> _SELECTED PASSAGE_:
>
> Similar to Reactive mode, checkpoint must be enabled to support such
> functionality. ...
>

Wouldn't that mean tearing down the whole Flink cluster in order to
re-scale? That could be quite costly. We're aiming to speed-up the recovery
process for the reactive mode and this would most likely block you from
leveraging these efforts.

Maybe let's take a step back, is there anything keeping you from using
standalone deployment here? If you already have a k8s operator, you could
simply spawn a new JM / TM deployment without delegating this
responsibility to Flink. Then the autoscaling could be as simple as
creating a custom k8s metrics server [1] (or simply use the prometheus
based one) and setting up the HPA for task managers.

Also I think it will be tricky to simply stop a job and retrieve the latest
retained checkpoint in your operator. We'll try to make this easier to
achieve in 1.15 release, but AFAIK there is currently no easy way to do so.

PS: Can you please do something about the "[EXTERNAL]" labels in the email
subject? It breaks email threading and it makes it harder to keep track of
the on-going conversations.

[1] https://github.com/kubernetes-sigs/custom-metrics-apiserver

Best,
D.


On Tue, Nov 2, 2021 at 12:55 AM Fuyao Li <fuyao...@oracle.com> wrote:

> Hello David,
>
>
>
> Thanks for the detailed explanation. This is really helpful!
>
>
>
> I also had an offline discussion with Yang Wang. He also told me this
> could be done in the future, but not part of the recent plan.
>
>
>
> As suggested, I think I can do the follow things to achieve some
> auto-scaling component in Flink operator.
>
>
>
>    1. Scrape metrics from Kubernetes (POD CPU usage/Memory usage/…) and
>    Flink metrics system (For example, leveraging Prometheus metric exporter[1]
>    in Flink)
>    2. With metrics in step(1), implement logic in operator to support
>    customized scaling policy based on user definition and requirements. All
>    these things should be configurable by FlinkApplication CRD.

> _JOBS_:
1. Answer these questions about the Flink thread, one per line:
(a) Besides the prometheus based one, what does D. say could be created for autoscaling?
(b) In which release does D. say they will try to make retrieving the latest retained checkpoint easier?
(c) With whom did Fuyao Li have an offline discussion?
2. From the Flink thread, quote the passage that starts at the words "Wouldn't that mean" and ends after "for task managers.".
3. Does the Flink thread support each statement? Answer yes or no, and quote the words that decide it.
(a) D. says there is currently an easy way to stop a job and retrieve the latest retained checkpoint.
(b) Fuyao Li's email is dated Tue, Nov 2, 2021.
(c) D. says the "[EXTERNAL]" labels break email threading.
You will not need the lines that come next.

> _RECORD EXTRACTS_:

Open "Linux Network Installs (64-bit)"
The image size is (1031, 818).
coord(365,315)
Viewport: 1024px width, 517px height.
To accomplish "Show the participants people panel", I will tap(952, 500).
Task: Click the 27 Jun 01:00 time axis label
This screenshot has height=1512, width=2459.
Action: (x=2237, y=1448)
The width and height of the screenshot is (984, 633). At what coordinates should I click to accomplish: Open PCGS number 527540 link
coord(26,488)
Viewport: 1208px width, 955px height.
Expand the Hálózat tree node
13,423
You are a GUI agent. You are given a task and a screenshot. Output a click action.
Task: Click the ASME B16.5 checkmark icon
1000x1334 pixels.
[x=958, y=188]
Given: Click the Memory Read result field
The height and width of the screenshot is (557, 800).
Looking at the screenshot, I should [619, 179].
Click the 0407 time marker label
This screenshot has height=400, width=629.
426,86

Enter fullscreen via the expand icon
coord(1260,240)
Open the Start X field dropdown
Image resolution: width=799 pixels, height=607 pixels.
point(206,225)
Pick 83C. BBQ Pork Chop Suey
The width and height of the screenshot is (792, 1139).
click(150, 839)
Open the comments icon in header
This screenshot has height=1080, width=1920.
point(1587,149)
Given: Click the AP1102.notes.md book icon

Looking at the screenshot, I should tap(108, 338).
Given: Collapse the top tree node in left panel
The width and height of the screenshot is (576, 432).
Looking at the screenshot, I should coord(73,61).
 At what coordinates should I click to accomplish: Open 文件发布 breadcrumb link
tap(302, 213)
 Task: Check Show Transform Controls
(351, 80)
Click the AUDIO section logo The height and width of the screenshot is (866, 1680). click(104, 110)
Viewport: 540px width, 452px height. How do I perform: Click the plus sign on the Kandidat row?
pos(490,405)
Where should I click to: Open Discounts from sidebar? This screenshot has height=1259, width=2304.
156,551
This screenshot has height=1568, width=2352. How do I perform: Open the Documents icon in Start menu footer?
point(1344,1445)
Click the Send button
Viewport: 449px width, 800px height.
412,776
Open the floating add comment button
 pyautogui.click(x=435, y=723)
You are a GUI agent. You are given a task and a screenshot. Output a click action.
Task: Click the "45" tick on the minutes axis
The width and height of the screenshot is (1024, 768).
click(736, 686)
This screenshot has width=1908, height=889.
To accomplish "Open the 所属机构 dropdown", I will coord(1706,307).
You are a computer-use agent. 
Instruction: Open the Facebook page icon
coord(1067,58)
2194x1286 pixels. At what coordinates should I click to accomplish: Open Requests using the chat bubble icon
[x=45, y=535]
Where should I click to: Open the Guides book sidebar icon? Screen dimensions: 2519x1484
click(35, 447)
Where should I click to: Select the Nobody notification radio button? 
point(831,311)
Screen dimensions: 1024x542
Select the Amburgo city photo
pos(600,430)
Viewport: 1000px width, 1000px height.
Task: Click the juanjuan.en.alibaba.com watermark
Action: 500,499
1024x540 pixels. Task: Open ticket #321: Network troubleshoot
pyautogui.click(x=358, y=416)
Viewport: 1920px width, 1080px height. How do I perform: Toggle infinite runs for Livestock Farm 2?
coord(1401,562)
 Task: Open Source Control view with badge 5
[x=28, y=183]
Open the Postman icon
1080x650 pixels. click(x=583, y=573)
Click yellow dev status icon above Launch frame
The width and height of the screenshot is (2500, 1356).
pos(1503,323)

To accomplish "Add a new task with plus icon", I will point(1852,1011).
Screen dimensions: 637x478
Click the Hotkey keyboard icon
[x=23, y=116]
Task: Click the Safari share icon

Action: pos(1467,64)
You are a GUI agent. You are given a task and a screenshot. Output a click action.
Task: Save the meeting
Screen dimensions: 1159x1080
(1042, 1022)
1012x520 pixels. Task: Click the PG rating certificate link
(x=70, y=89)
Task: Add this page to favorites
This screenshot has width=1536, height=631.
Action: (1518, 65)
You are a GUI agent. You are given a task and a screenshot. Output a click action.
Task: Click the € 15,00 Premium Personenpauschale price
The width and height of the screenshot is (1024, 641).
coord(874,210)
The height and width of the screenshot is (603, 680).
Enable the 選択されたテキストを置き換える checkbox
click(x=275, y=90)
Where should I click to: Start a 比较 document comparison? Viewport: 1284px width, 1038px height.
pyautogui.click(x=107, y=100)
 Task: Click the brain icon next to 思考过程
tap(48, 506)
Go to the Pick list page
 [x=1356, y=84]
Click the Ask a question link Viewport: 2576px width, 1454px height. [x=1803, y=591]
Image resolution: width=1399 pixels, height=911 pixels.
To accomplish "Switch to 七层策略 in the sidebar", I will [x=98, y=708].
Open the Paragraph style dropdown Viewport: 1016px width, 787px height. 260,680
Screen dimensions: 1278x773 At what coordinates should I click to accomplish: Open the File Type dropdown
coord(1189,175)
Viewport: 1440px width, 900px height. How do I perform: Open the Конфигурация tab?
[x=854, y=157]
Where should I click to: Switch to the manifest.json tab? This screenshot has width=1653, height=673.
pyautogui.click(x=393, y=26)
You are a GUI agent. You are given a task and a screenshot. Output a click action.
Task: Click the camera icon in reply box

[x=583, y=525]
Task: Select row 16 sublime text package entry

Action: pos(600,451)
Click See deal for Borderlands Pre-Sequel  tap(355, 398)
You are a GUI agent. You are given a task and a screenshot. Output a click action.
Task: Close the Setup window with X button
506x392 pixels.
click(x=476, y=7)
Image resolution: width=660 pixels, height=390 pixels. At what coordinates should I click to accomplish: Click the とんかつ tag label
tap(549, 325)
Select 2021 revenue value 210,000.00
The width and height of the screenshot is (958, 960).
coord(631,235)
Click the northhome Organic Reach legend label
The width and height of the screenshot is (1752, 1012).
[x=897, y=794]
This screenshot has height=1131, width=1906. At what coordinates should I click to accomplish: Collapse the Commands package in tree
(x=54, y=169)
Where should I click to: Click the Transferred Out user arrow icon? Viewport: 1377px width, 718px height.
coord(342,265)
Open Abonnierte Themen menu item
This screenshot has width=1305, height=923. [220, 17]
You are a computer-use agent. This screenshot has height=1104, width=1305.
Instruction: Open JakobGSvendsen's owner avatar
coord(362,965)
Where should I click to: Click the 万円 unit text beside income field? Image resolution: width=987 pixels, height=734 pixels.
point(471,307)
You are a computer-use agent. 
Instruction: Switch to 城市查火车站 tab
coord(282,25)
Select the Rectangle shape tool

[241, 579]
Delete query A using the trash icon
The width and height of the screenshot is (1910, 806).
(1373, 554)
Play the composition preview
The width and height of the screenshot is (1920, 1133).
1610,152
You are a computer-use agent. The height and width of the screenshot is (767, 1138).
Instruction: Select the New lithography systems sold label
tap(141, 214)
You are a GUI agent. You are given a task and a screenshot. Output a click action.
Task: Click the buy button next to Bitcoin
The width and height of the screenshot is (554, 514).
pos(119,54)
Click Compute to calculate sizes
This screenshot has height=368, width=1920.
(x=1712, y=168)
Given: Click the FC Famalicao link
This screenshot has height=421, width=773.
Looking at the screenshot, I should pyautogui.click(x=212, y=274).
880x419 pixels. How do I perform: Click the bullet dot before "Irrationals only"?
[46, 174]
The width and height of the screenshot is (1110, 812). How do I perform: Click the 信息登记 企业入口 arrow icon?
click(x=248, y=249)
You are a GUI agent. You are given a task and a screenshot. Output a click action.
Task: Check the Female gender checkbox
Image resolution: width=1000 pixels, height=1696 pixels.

> _OUTPUTS FOR THE TASKS_:
1.
(a) A custom k8s metrics server
(b) 1.15
(c) Yang Wang

2.
Wouldn't that mean tearing down the whole Flink cluster in order to
re-scale? That could be quite costly. We're aiming to speed-up the recovery
process for the reactive mode and this would most likely block you from
leveraging these efforts.

Maybe let's take a step back, is there anything keeping you from using
standalone deployment here? If you already have a k8s operator, you could
simply spawn a new JM / TM deployment without delegating this
responsibility to Flink. Then the autoscaling could be as simple as
creating a custom k8s metrics server [1] (or simply use the prometheus
based one) and setting up the HPA for task managers.

3.
(a) No: "AFAIK there is currently no easy way to do so."
(b) Yes: "On Tue, Nov 2, 2021 at 12:55 AM Fuyao Li"
(c) Yes: "It breaks email threading"